The list of enemies stretched longer than a Van Nuys bar tab on payday, but one thing was clear: whoever wrote that note was aiming for the heart, and they had no qualms pulling the trigger. Jonny folded the paper with the kind of care you give a live grenade. Boris dabbed his jowls with a napkin, eyes sharp, breakfast forgotten. Love was their weak spot, sure—but it was also the reason they fought harder than any hired gun or jealous brother ever could. If someone wanted a war, they’d get one. And Jonny M. and Boris, detective legends and lovers of the dames who’d stolen their hearts, were already lacing up their boots for battle.

Rainy Day Romance

The rain came down like a busted fire hydrant on Ventura Boulevard, turning the night into a shimmering smear of headlights and neon. Jonny M. and Boris had been nursing lukewarm coffee on their fifth hour of stakeout when the sky cracked open and dumped a month’s worth of water on Van Nuys. They sprinted for the nearest shelter—the crooked awning of the Meet Cute Boutique, its pink lettering flickering like a dying heartbeat. By the time they skidded to a stop, Jonny smelled less like a hardboiled detective and more like a wet dog named Boris, and Boris smelled like something that would make a wet dog file a complaint.
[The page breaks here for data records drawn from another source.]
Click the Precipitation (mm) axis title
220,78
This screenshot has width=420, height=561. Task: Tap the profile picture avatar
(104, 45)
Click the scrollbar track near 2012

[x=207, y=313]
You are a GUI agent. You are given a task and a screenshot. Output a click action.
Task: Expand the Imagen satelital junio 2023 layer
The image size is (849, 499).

Out of the watery haze stepped a vision with long black hair plastered down her back, glasses fogged to milky ovals, and a white tank top and denim shorts soaked so thoroughly they left no secrets to the imagination. She laughed—an easy, musical sound that didn’t belong in a neighborhood where most laughter came in the form of a threat. She introduced herself as Chloé, talking fast and bright, telling Jonny and Boris—though mostly Jonny—about her wild life, her dreams, her disasters, her scrapes with luck both good and bad. Jonny listened like a man hypnotized, nodding along like every word she said was a gospel he’d been waiting to hear. By the time the storm tapered off into a lonely drizzle, he was halfway to picking out baby names.

But Boris… he wasn’t sold. Something tugged at the back of his mind, a splinter of recognition he couldn’t dig out. That night he shook himself dry, curled into his trench-coat nest, and tried to sleep. Instead he bolted awake in a cold sweat, heart pounding like a tom-tom drum in a cheap jazz club. He suddenly knew where he had seen that smiling face framed by long black hair: on a wanted poster thumbtacked to the bulletin board at the station. Chloé. Wanted for murder. And Jonny, poor fool, had fallen headfirst into her story—without once noticing the blood on the last page.